** PROBLEM DETAILS **
Set the data down once more, exactly as it is written.

═════ INPUT DATA

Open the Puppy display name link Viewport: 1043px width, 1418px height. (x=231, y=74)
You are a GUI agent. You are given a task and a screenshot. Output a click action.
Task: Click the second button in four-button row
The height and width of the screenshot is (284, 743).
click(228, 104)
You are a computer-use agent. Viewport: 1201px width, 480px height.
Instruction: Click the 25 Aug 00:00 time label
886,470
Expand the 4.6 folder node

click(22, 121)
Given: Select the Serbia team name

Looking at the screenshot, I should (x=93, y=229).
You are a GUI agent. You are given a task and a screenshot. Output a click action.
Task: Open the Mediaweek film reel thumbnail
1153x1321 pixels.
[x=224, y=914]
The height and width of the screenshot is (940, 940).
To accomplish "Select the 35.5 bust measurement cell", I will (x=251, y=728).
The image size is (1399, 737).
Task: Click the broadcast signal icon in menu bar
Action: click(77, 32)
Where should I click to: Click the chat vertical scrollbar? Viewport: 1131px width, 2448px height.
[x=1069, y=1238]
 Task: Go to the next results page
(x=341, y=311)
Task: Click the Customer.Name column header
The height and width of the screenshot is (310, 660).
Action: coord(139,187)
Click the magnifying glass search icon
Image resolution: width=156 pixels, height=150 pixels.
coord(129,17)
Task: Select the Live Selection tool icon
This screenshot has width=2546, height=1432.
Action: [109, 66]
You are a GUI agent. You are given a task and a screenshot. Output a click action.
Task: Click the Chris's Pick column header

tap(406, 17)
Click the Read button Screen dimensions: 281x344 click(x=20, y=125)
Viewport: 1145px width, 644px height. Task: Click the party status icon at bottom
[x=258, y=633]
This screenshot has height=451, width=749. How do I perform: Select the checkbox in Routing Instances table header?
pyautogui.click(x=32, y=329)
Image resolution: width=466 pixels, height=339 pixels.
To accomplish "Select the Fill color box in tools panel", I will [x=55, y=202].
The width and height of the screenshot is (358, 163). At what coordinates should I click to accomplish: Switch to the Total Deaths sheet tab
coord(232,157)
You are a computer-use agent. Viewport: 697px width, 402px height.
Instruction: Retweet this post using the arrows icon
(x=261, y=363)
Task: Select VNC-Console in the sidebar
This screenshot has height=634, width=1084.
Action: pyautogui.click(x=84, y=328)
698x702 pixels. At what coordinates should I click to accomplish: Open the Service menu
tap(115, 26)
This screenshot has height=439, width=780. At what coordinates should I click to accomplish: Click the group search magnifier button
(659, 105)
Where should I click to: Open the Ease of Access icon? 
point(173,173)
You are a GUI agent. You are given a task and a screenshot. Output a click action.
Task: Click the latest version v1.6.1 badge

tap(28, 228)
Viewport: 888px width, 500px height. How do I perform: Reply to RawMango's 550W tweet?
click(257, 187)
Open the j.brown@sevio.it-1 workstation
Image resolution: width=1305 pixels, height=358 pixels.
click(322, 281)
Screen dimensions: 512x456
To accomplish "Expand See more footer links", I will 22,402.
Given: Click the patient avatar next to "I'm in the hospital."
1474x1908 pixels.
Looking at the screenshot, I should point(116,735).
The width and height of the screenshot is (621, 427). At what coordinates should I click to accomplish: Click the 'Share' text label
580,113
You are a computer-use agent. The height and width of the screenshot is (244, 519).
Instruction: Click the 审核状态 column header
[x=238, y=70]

══════════

** THE COMPLETED TASK **
Open the Puppy display name link Viewport: 1043px width, 1418px height. (x=231, y=74)
You are a GUI agent. You are given a task and a screenshot. Output a click action.
Task: Click the second button in four-button row
The height and width of the screenshot is (284, 743).
click(228, 104)
You are a computer-use agent. Viewport: 1201px width, 480px height.
Instruction: Click the 25 Aug 00:00 time label
886,470
Expand the 4.6 folder node

click(22, 121)
Given: Select the Serbia team name

Looking at the screenshot, I should (x=93, y=229).
You are a GUI agent. You are given a task and a screenshot. Output a click action.
Task: Open the Mediaweek film reel thumbnail
1153x1321 pixels.
[x=224, y=914]
The height and width of the screenshot is (940, 940).
To accomplish "Select the 35.5 bust measurement cell", I will (x=251, y=728).
The image size is (1399, 737).
Task: Click the broadcast signal icon in menu bar
Action: click(77, 32)
Where should I click to: Click the chat vertical scrollbar? Viewport: 1131px width, 2448px height.
[x=1069, y=1238]
 Task: Go to the next results page
(x=341, y=311)
Task: Click the Customer.Name column header
The height and width of the screenshot is (310, 660).
Action: coord(139,187)
Click the magnifying glass search icon
Image resolution: width=156 pixels, height=150 pixels.
coord(129,17)
Task: Select the Live Selection tool icon
This screenshot has width=2546, height=1432.
Action: [109, 66]
You are a GUI agent. You are given a task and a screenshot. Output a click action.
Task: Click the Chris's Pick column header

tap(406, 17)
Click the Read button Screen dimensions: 281x344 click(x=20, y=125)
Viewport: 1145px width, 644px height. Task: Click the party status icon at bottom
[x=258, y=633]
This screenshot has height=451, width=749. How do I perform: Select the checkbox in Routing Instances table header?
pyautogui.click(x=32, y=329)
Image resolution: width=466 pixels, height=339 pixels.
To accomplish "Select the Fill color box in tools panel", I will [x=55, y=202].
The width and height of the screenshot is (358, 163). At what coordinates should I click to accomplish: Switch to the Total Deaths sheet tab
coord(232,157)
You are a computer-use agent. Viewport: 697px width, 402px height.
Instruction: Retweet this post using the arrows icon
(x=261, y=363)
Task: Select VNC-Console in the sidebar
This screenshot has height=634, width=1084.
Action: pyautogui.click(x=84, y=328)
698x702 pixels. At what coordinates should I click to accomplish: Open the Service menu
tap(115, 26)
This screenshot has height=439, width=780. At what coordinates should I click to accomplish: Click the group search magnifier button
(659, 105)
Where should I click to: Open the Ease of Access icon? 
point(173,173)
You are a GUI agent. You are given a task and a screenshot. Output a click action.
Task: Click the latest version v1.6.1 badge

tap(28, 228)
Viewport: 888px width, 500px height. How do I perform: Reply to RawMango's 550W tweet?
click(257, 187)
Open the j.brown@sevio.it-1 workstation
Image resolution: width=1305 pixels, height=358 pixels.
click(322, 281)
Screen dimensions: 512x456
To accomplish "Expand See more footer links", I will 22,402.
Given: Click the patient avatar next to "I'm in the hospital."
1474x1908 pixels.
Looking at the screenshot, I should point(116,735).
The width and height of the screenshot is (621, 427). At what coordinates should I click to accomplish: Click the 'Share' text label
580,113
You are a computer-use agent. The height and width of the screenshot is (244, 519).
Instruction: Click the 审核状态 column header
[x=238, y=70]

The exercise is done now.